1 – The Alliance for the Great Lakes runs an Adopt-a-Beach volunteer program.

That program picks up about 40,000 pounds of trash a year from Great Lakes shorelines.

But it’s only a drop in the bucket.

A study by the Rochester Institute of Technology estimates that 22 million pounds of plastic enters the Great Lakes every year.

Leaders with the Alliance say individual behavior change or cleanups alone won’t solve the problem. They’re pushing for layers of actions and policy solutions.

The group has released a new resource to help fight plastic pollution in the form of an advocacy toolkit.

alliance for the great lakes plastic pollution toolkit
An illustration from the toolkit.

The toolkit provides information on plastic pollution in the Great Lakes and tools designed to help people: understand the problem, learn how communities have taken action to reduce plastic pollution, and become a plastic-free “champion” in their community.  

Examples include writing campaigns, social media, community organizing and petitions.

You can find the toolkit online at

2 – Restoring land and coastal wetlands in the U.S. could play a larger role in reducing global warming than previously thought.

That’s according to the most comprehensive national assessment of how greenhouse gas emissions can be reduced and stored in forests, farmland, grasslands and wetlands.

The peer-reviewed study identifies Michigan as a national leader in forest protection and restoration.

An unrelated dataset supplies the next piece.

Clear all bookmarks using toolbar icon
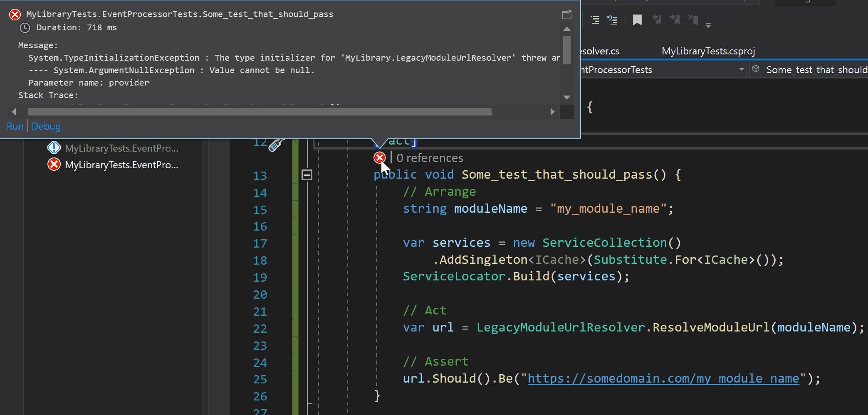(693, 20)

Michigan holds one of the largest forest systems in the nation, with more than 20 million acres in forestland.

The study, by The Nature Conservancy and 21 institutional partners, found that nature’s contribution could equal 21 percent of the nation’s current net annual emissions by adjusting natural management practices to increase carbon storage and avoid greenhouse emissions.

In October, the Intergovernmental Panel on Climate Change called for immediate global action to limit warming to about 3 degrees Fahrenheit to avoid the most damaging climate change impacts. The conservancy says the study highlights solutions in the United States which offer the most promise to help meet that goal.